> _Entries taken from a collection_
* * * * * * * * *

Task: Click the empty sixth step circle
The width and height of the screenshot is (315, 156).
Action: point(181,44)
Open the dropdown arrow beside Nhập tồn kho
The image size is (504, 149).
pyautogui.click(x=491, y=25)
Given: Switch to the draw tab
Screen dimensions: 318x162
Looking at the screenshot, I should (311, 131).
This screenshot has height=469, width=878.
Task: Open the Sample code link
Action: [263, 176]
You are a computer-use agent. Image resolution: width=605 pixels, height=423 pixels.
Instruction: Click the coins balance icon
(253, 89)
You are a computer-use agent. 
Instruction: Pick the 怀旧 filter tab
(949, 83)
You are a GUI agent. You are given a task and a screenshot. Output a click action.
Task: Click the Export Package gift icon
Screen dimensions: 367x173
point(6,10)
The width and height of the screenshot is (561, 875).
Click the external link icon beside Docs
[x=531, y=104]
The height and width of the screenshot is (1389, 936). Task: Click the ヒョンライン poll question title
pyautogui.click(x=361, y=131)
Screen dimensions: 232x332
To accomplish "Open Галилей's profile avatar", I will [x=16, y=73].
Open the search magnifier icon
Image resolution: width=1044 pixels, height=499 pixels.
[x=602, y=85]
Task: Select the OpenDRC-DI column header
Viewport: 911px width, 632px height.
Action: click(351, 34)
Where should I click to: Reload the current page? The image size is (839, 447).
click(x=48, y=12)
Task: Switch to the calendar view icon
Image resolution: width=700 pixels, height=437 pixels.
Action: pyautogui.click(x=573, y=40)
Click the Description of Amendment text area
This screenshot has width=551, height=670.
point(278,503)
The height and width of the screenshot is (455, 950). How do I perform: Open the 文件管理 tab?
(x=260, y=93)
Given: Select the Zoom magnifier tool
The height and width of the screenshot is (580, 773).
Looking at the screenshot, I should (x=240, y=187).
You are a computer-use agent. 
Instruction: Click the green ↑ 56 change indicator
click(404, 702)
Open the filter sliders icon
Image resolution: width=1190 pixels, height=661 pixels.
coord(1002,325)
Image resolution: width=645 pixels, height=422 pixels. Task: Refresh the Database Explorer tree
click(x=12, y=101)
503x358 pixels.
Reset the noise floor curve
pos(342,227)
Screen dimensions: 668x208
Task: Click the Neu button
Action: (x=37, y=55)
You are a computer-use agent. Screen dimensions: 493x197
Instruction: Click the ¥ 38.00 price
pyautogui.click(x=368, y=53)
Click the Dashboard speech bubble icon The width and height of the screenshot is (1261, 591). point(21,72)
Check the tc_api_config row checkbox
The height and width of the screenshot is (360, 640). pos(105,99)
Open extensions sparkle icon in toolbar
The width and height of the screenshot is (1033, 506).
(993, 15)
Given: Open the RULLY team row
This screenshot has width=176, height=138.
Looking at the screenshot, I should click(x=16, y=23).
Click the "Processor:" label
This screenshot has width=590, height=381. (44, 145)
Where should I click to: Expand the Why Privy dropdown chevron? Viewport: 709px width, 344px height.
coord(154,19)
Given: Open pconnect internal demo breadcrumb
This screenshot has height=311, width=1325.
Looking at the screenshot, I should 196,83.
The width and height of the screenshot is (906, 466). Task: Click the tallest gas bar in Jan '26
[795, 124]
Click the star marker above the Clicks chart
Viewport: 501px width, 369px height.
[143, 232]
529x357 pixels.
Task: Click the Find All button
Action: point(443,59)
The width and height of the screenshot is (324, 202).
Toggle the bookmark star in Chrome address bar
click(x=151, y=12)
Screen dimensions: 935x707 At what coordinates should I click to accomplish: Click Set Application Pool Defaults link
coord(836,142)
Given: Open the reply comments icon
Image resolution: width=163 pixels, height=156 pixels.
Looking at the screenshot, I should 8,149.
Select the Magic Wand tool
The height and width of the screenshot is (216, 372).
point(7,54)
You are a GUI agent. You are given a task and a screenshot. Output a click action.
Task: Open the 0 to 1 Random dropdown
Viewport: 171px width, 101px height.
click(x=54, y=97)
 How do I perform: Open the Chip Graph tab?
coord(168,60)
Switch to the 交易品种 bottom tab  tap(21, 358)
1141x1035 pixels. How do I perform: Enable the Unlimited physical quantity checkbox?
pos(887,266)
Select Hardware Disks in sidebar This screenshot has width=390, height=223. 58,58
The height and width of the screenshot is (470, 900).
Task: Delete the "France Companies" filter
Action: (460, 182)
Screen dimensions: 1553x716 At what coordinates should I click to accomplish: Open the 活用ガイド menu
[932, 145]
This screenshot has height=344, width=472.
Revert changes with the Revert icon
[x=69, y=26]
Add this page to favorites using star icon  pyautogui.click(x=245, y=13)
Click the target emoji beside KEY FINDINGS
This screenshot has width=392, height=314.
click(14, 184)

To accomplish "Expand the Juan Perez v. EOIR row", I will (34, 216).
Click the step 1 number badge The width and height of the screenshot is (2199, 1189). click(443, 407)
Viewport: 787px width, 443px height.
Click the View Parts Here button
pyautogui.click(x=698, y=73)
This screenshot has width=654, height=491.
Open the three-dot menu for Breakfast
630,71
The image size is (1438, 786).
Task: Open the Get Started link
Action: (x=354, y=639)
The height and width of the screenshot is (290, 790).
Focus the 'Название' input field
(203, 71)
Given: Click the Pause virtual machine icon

* * * * * * * * *

> _TASK DESCRIPTION_
Determine how many lines in the records contain "magnifier", and reply with the number only.

> _EXERCISE OUTPUT_
2